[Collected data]
◆ ◆ ◆

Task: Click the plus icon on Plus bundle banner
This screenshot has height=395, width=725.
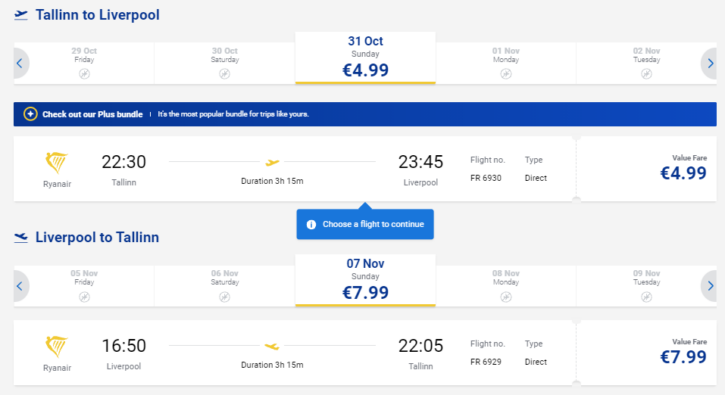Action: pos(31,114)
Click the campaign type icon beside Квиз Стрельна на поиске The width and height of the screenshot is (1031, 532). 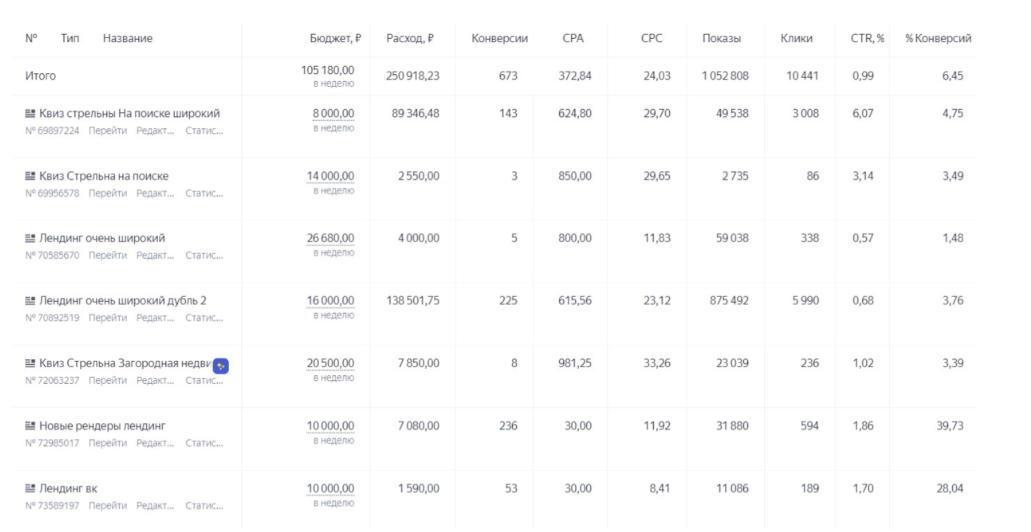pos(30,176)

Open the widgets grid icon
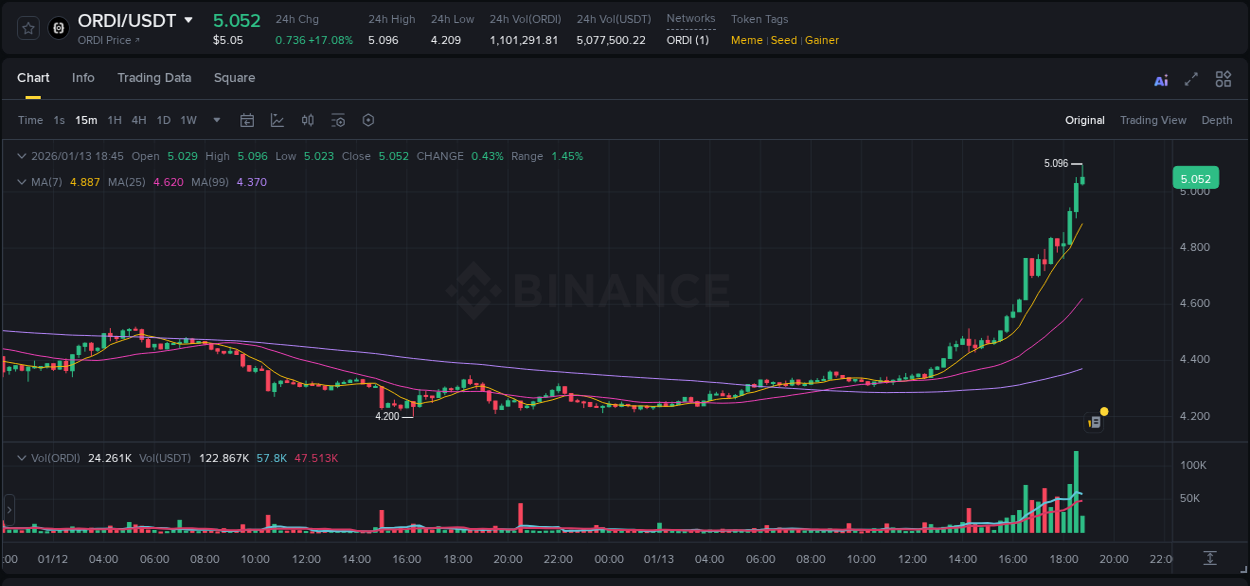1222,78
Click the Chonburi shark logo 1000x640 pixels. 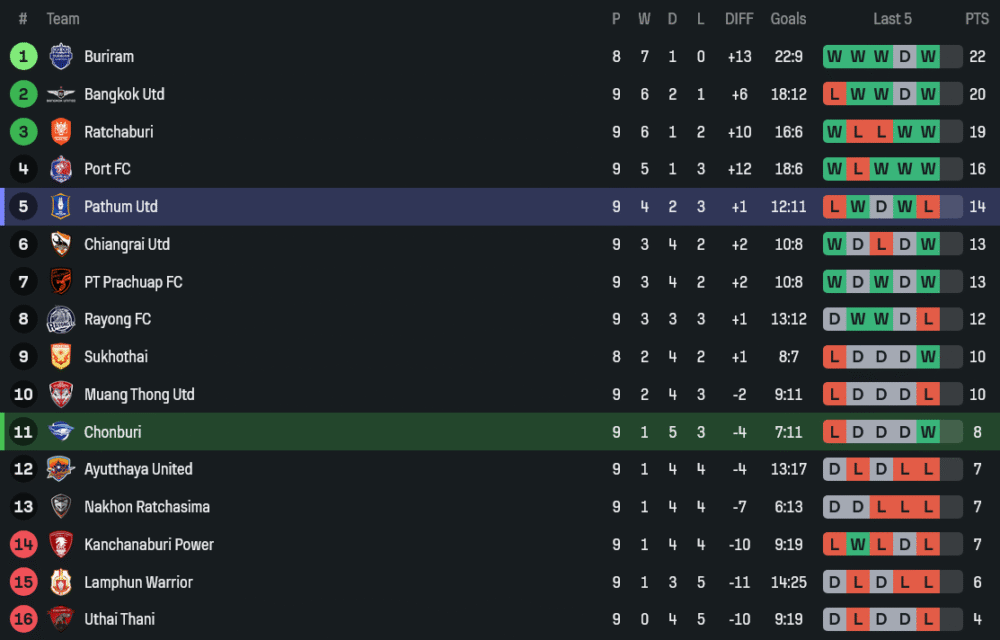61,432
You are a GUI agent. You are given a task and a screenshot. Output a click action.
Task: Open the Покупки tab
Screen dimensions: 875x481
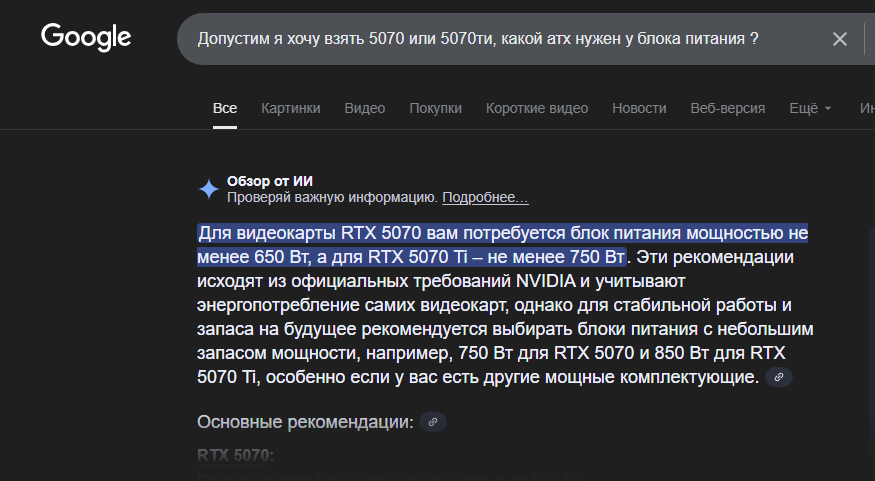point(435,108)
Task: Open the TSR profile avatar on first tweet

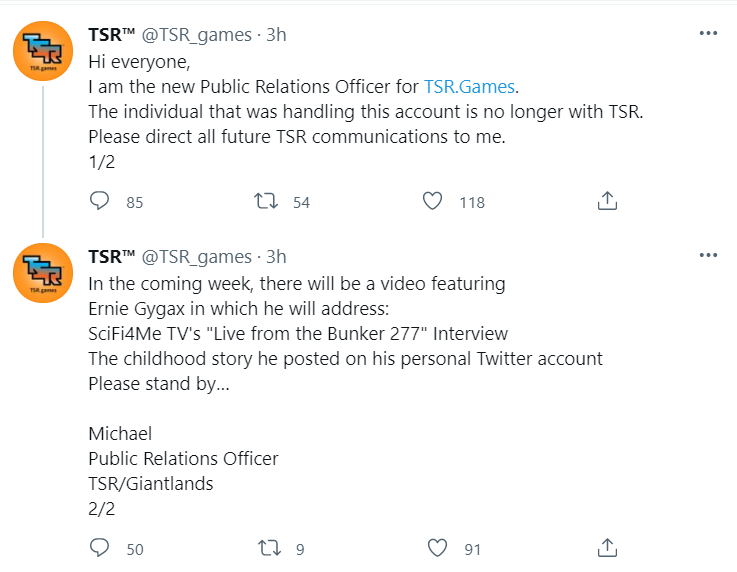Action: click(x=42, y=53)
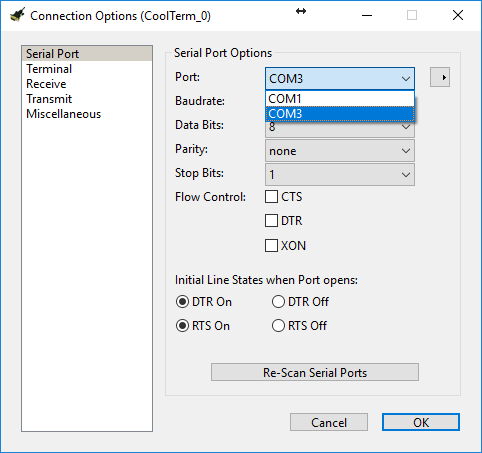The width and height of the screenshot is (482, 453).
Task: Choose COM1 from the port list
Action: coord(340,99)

◆ ◆ ◆

**Work order**
Beginning with the line that contains "You are a GUI", write out every line through the last one in the records, exactly and without pictures.

**Expected answer**
You are a GUI agent. You are given a task and a screenshot. Output a click action.
Task: Open the Покупки tab
Screen dimensions: 875x481
point(435,108)
Task: Open the TSR profile avatar on first tweet

Action: click(x=42, y=53)
The width and height of the screenshot is (482, 453).
Task: Choose COM1 from the port list
Action: coord(340,99)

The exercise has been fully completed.